Gergely Buday wrote:
> Marc Weber wrote:
>
>    
>> Then you return new state. Because passing state is annoying Haskell
>> introduces the State monad. So all you have to do is rewrite the state
>> monad in Ur. the init function is then called something like
>> "runWithState f initialState"
>>      
> Adam, is it possible to write a new monad in Ur now? I vaguely
> remember that now only the transaction and the signal monad is
> supported.
>    

Yes; I added that feature fairly recently.  It's [Basis.mkMonad].
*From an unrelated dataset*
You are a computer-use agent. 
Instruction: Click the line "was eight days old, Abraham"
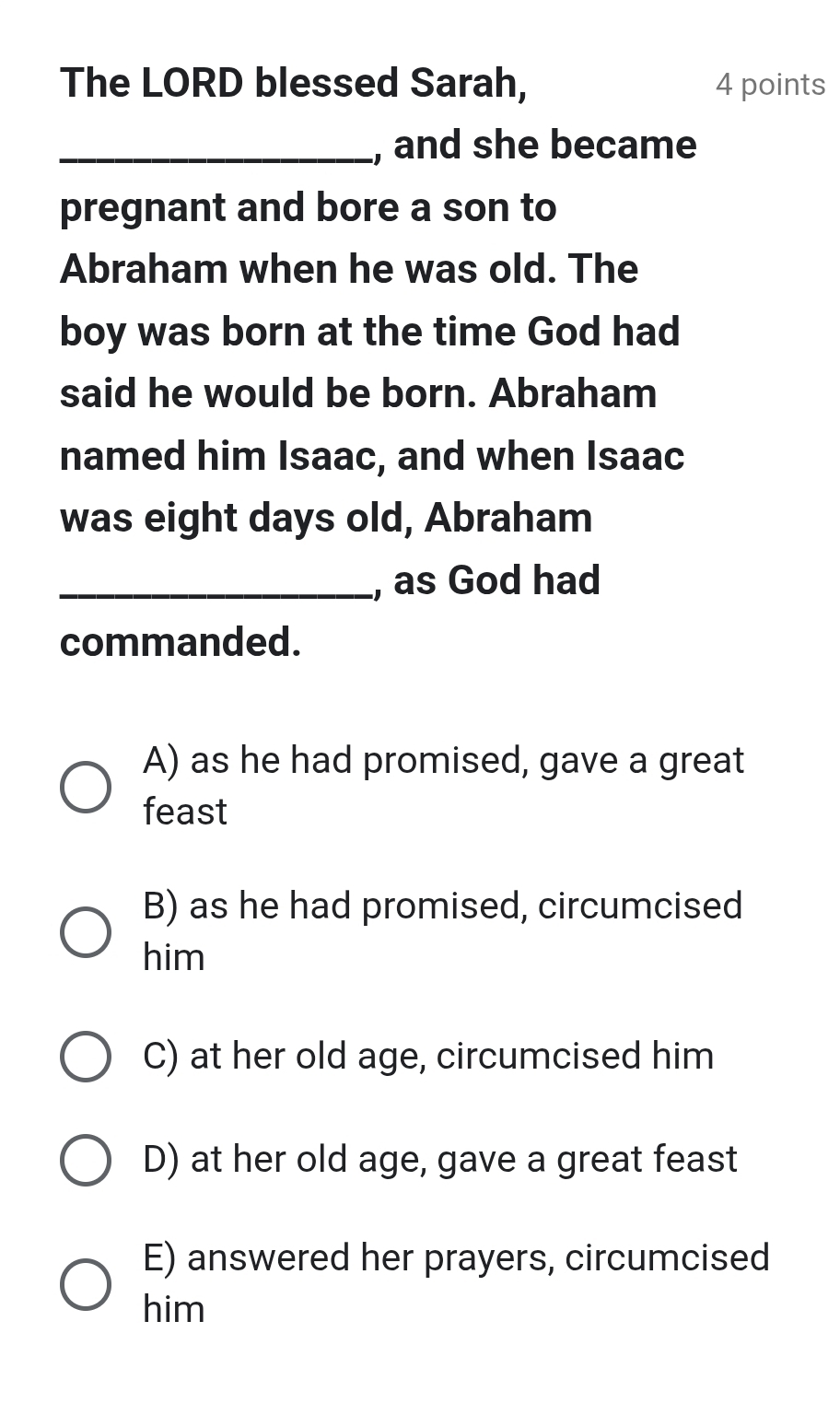pyautogui.click(x=326, y=518)
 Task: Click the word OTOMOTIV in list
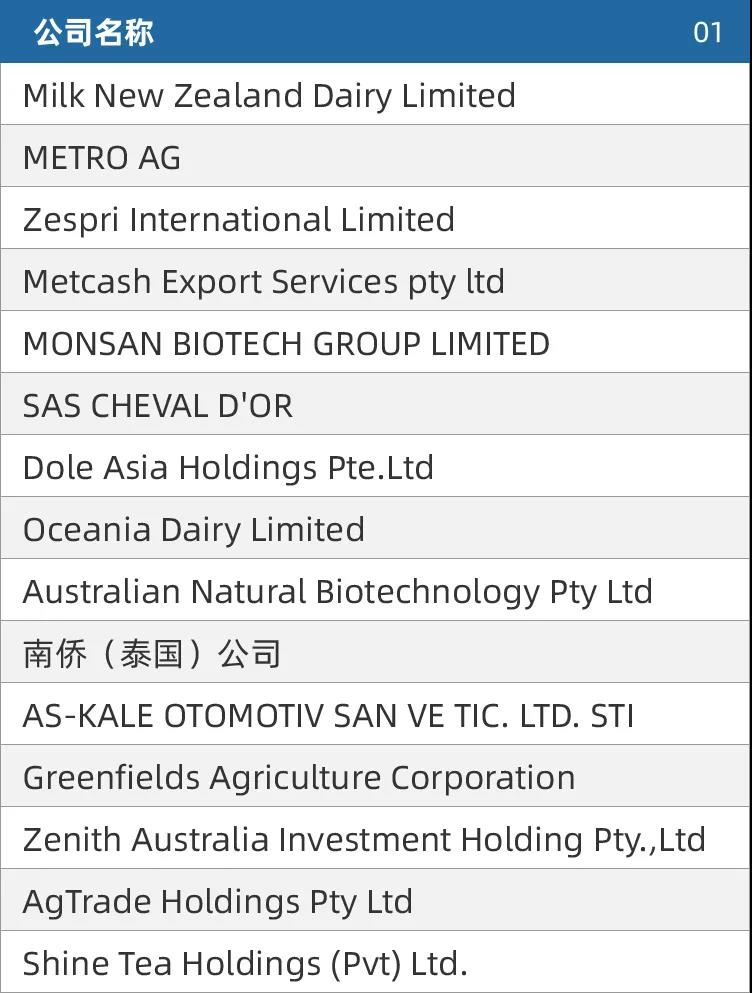point(245,716)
However, I wouldn't advise defining a new monad here.

> Marc wrote:
>    
>> >  You want this interface instead:
>> >
>> >  structure Stateful =
>> >  struct
>> >    val init : {} ->  transaction counter_id
>> >    val increment : counter_id ->  transaction xbody
>> >  end
>> >
>> >  There is no big difference whether you pass a counter_id or the counter
>> >  value. Thus you can use the state monad way:
>>      
> Ok, but there is another problem here. How can I refer from an
> identifier to a value? A handy solution would be a hash table in perl
> or an array in other languages, but these are not available in Ur.
>    

I wouldn't advise taking Marc's choice of identifier literally.  You 
would represent [counter_id] as the data you need, rather than a key 
into a table containing that data.  I would just call the type [t], 
personally, and definitely not include "ID" anywhere in the name.

This seems just like what one often does in SML or OCaml, so you might 
want to consult resources on those languages.